Data Services 1.4 Design Guide
| Navigation | ||
|---|---|---|
| caGrid | caGrid 1.4 Documentation | |
| Data Services | Data Services 1.4 Documentation | Data Services 1.4 Design Guide |
| |
|
|
| |
Contents |
|
| |
|
|
Architecture
![]() |
The central Java class around which the majority of the data services service-side infrastructure revolves is the BaseServiceImpl class. This abstract class provides the basic implementation of the grid service and auditing support methods. The various standard query mechanisms such as query and queryWithEnumeration are implemented by concrete classes which extend from this base class.
On startup of the data service, the service class configures itself by reading from the ServiceConfigUtil class. This class acts as a wrapper around the dynamically generated ServiceConfiguration class which Introduce creates, and provides accessors to data service specific configuration properties. At this time, the data service will initialize any CQL validators required, instantiate and configure auditors, and create a configured instance of the CQL query processor.
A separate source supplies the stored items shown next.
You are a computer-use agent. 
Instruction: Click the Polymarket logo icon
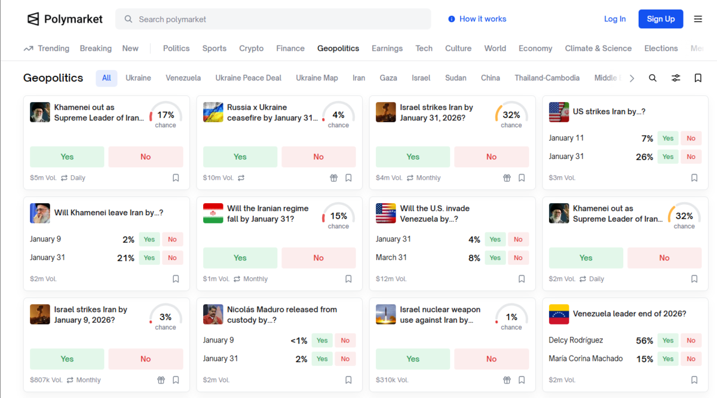pyautogui.click(x=33, y=19)
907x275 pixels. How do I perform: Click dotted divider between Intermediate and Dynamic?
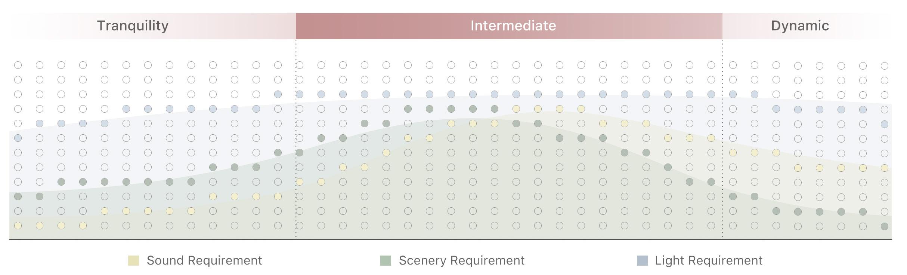[722, 142]
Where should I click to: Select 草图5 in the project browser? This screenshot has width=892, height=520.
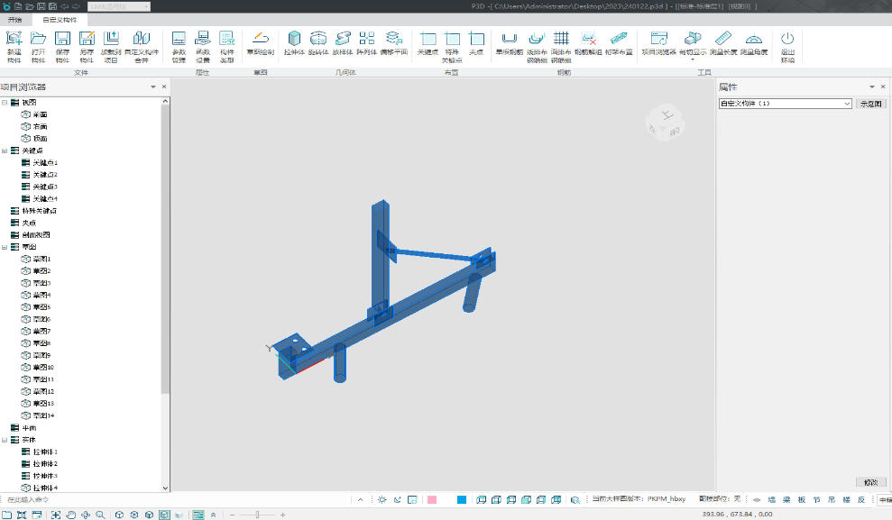[x=42, y=307]
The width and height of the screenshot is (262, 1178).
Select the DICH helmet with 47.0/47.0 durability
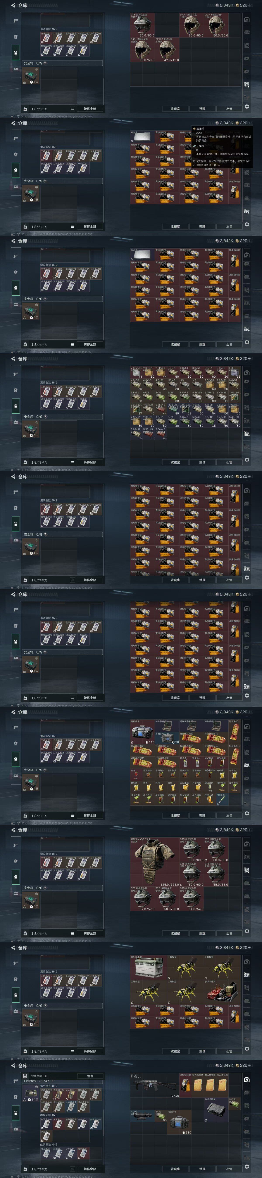point(167,49)
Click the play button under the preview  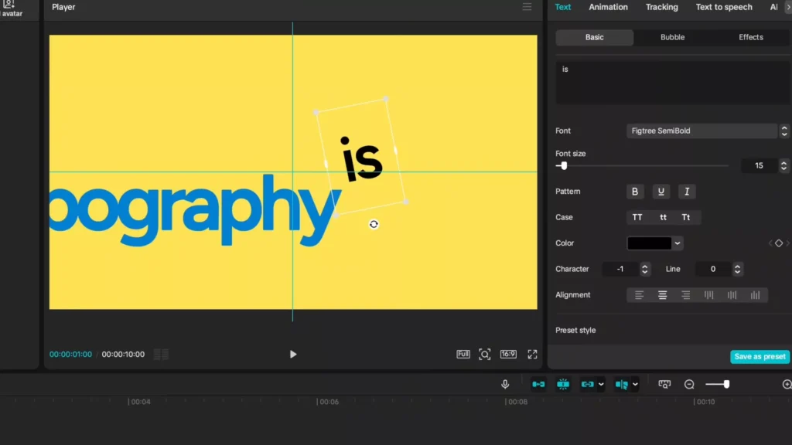click(293, 354)
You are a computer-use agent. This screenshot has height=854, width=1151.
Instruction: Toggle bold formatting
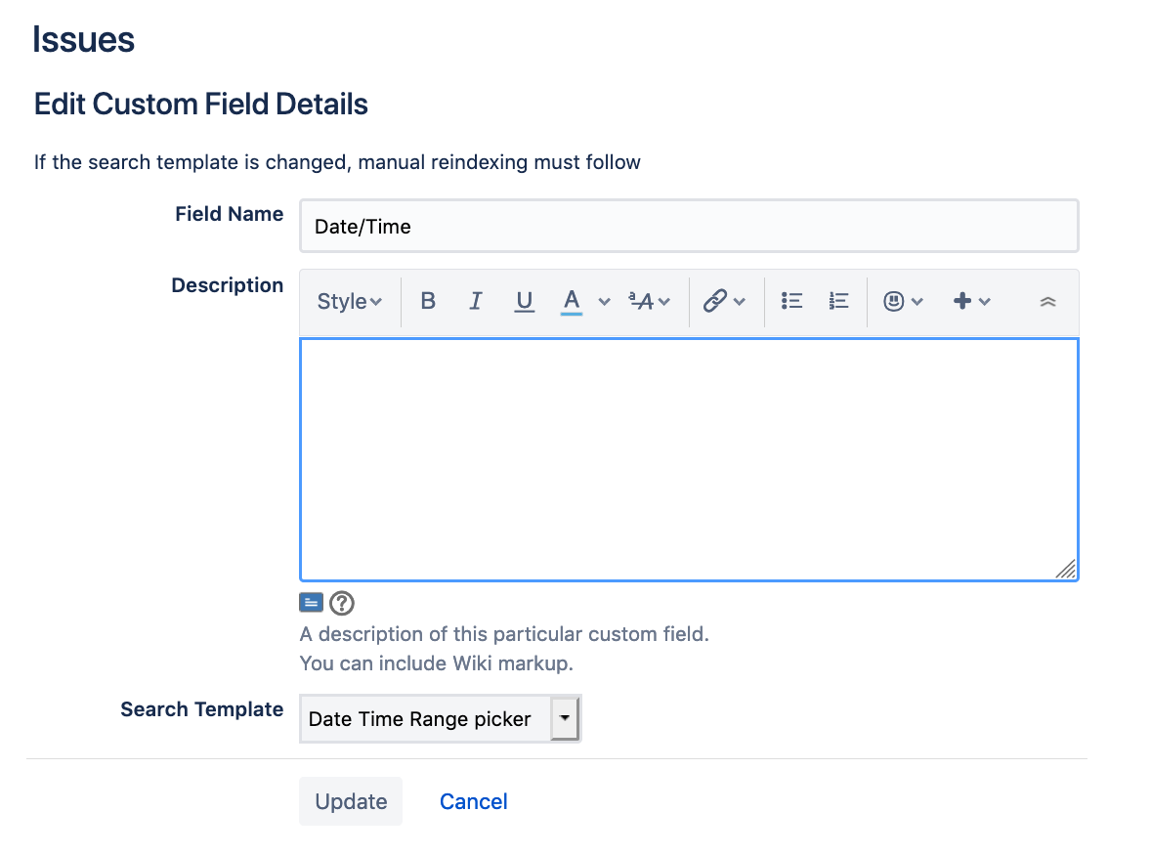pyautogui.click(x=428, y=301)
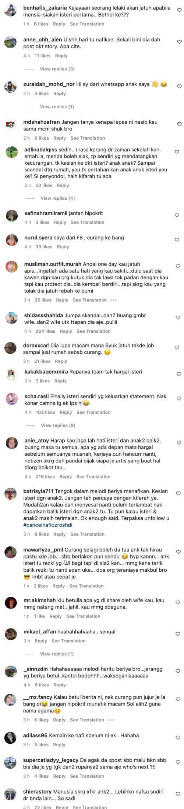Screen dimensions: 184x809
Task: View the 264 likes on shidassshahida's comment
Action: click(45, 331)
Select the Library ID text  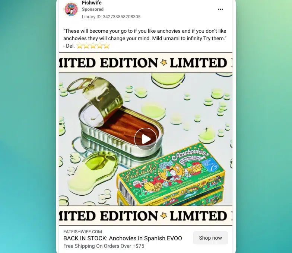(111, 17)
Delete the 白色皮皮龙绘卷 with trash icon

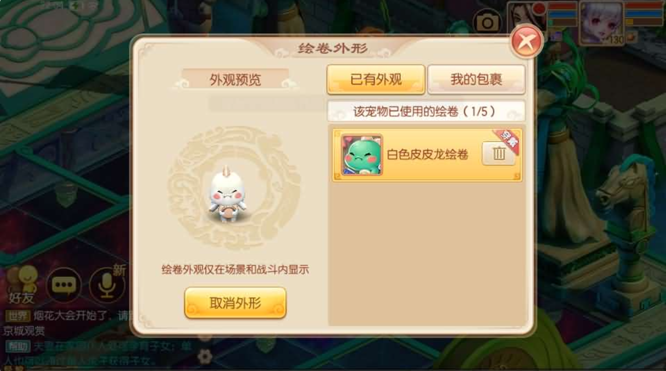pos(498,153)
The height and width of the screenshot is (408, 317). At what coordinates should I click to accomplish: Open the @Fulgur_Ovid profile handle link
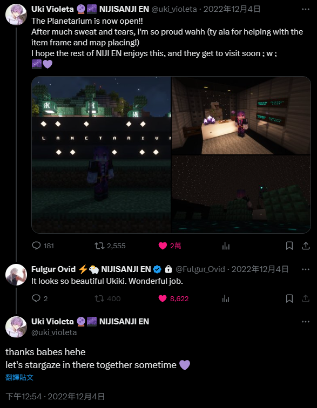(x=200, y=269)

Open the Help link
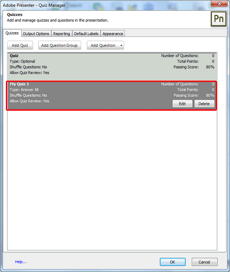point(20,262)
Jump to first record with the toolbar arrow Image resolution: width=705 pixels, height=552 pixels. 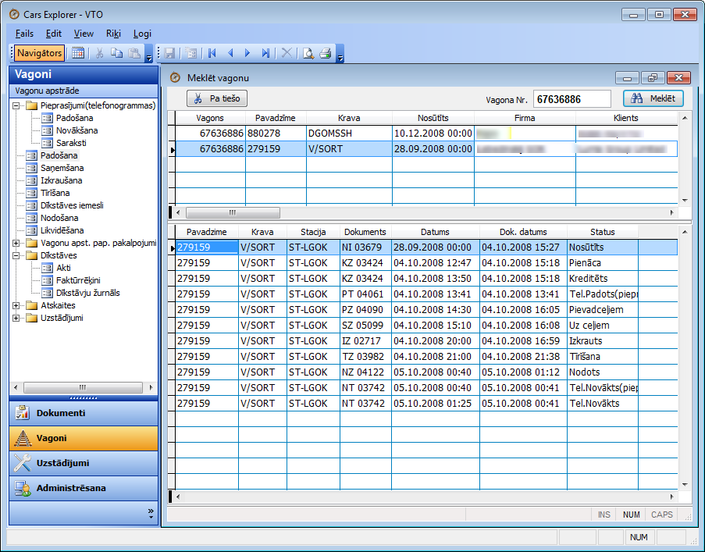212,53
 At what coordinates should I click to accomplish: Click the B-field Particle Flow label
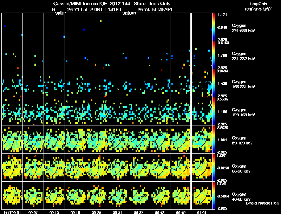[262, 203]
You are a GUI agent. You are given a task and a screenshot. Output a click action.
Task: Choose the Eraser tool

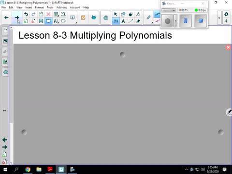(x=138, y=21)
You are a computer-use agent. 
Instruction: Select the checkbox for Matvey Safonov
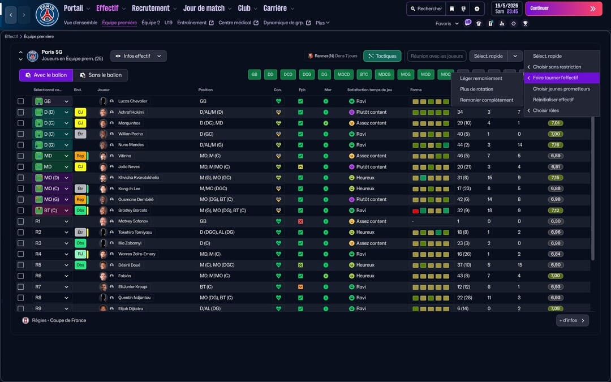(x=21, y=221)
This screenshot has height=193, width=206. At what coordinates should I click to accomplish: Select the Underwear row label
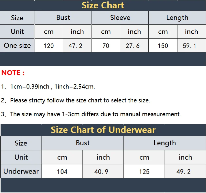pos(21,171)
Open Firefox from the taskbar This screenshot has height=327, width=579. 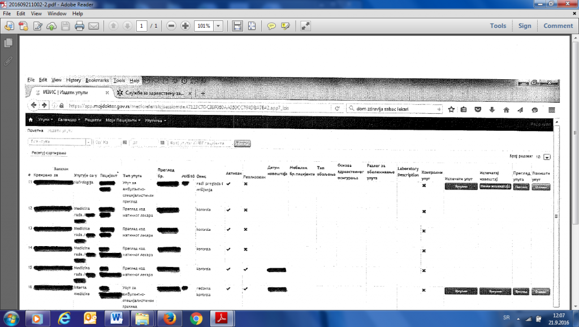168,318
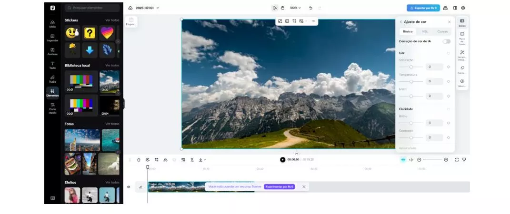Click Ver todos next to Stickers
510x214 pixels.
[112, 20]
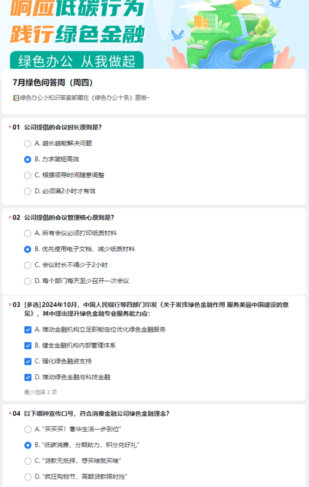Select option C '贷款无抵押，想买啥就买啥'

(x=27, y=461)
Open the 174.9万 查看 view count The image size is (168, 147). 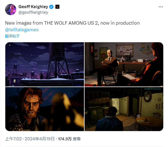pos(69,139)
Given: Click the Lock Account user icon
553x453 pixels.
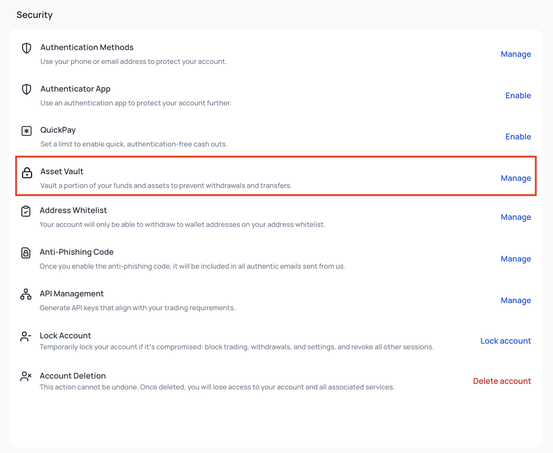Looking at the screenshot, I should pyautogui.click(x=25, y=336).
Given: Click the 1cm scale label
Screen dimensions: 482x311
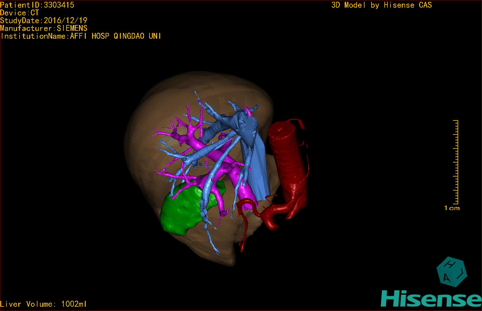Looking at the screenshot, I should 451,208.
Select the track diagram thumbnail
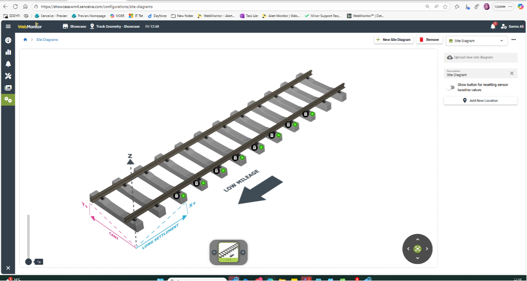This screenshot has width=527, height=281. pyautogui.click(x=228, y=252)
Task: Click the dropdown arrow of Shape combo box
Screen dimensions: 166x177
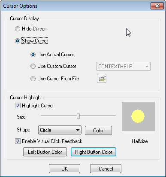Action: click(x=78, y=130)
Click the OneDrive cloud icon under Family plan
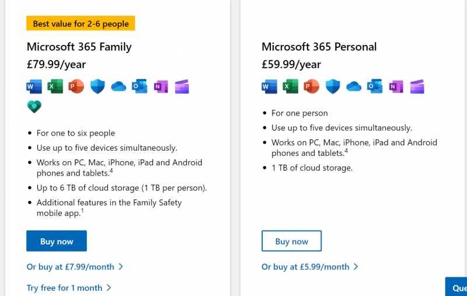Viewport: 467px width, 296px height. (118, 86)
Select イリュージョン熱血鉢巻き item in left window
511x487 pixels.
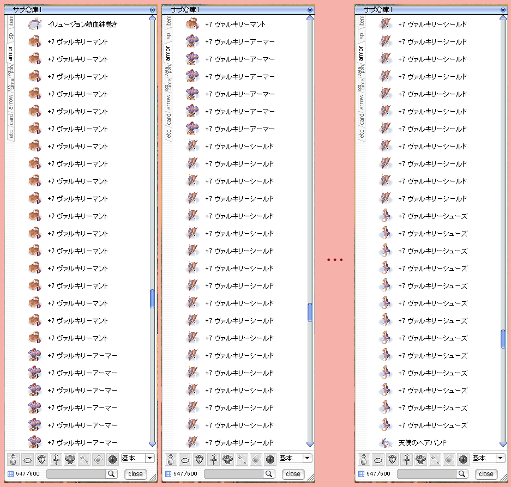[82, 25]
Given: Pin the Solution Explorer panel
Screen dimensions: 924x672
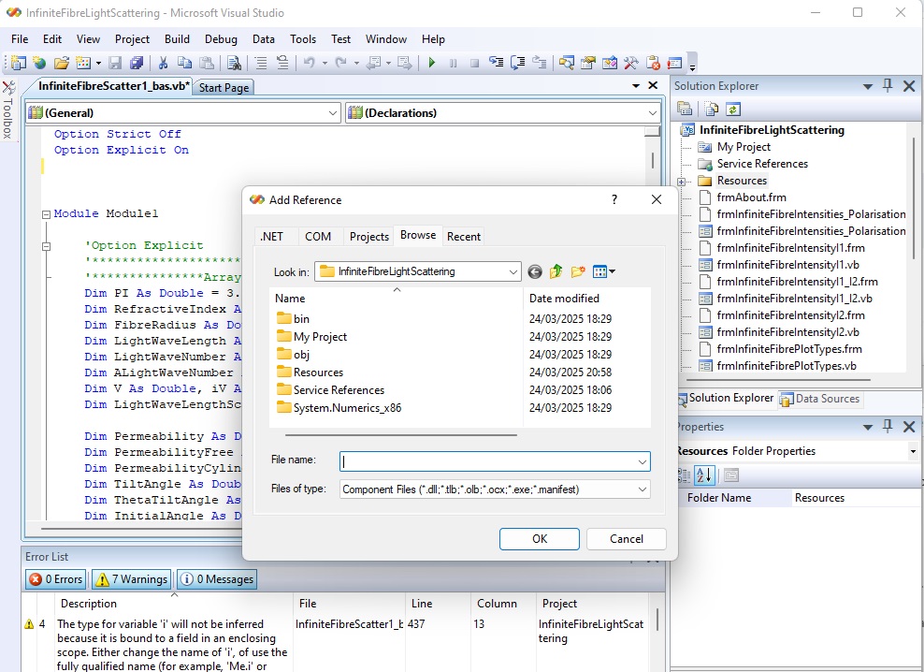Looking at the screenshot, I should tap(888, 86).
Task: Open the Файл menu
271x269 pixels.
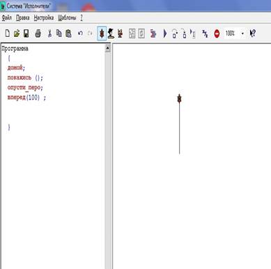Action: (7, 18)
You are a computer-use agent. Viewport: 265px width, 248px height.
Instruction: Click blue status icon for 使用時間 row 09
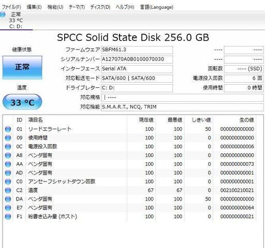pos(8,138)
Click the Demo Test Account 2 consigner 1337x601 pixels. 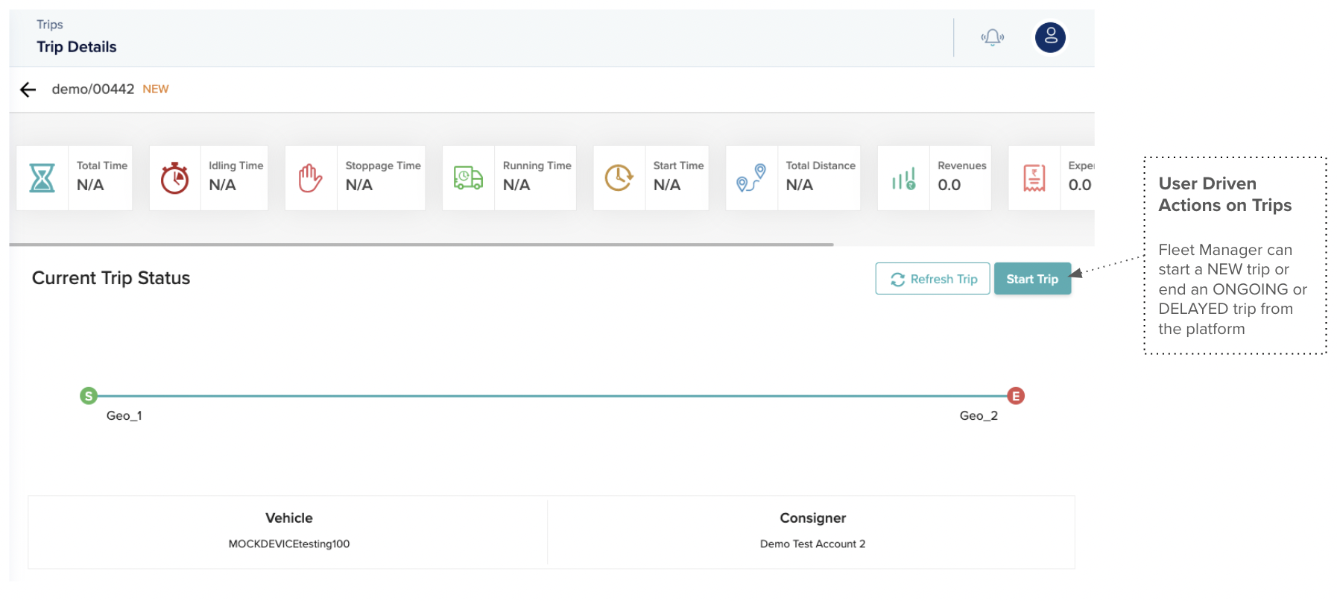coord(812,544)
When a CQL or CQL 2 query is passed to the data service, the configuration is consulted to determine if validation of that query needs to be performed. If validation is specified, the validator implementations specified in the configuration are instantiated, and the query is passed off to them. If validation fails, an exception is thrown indicating the cause of the failure and returned to the client. Otherwise, query processing proceeds.
Once validation is complete, the query is passed along to the CQL query processor implementation specified by the configuration. In the case of a CQL 2 query, the CQL 2 query processor is always invoked. If the service configuration does not specify a CQL 2 query processor implementation, query processing will fail at this point with an appropriate error returned to the client. CQL 1 queries may be processed by the CQL 2 processor after conversion, or by the CQL 1 query processor if one has been specified in the configuration. If the query fails at this point, an exception indicating the nature of the problem is thrown and returned to the client. Otherwise, the results of the query processing operation are returned.
Throughout this process, data service auditors are kept appraised of the current processing status through a series of callbacks. The caGrid Data Services tooling provides a single concrete implementation of the auditor interface which logs information to the local file system. Additional auditors which perform custom functionality may be added by the service developer.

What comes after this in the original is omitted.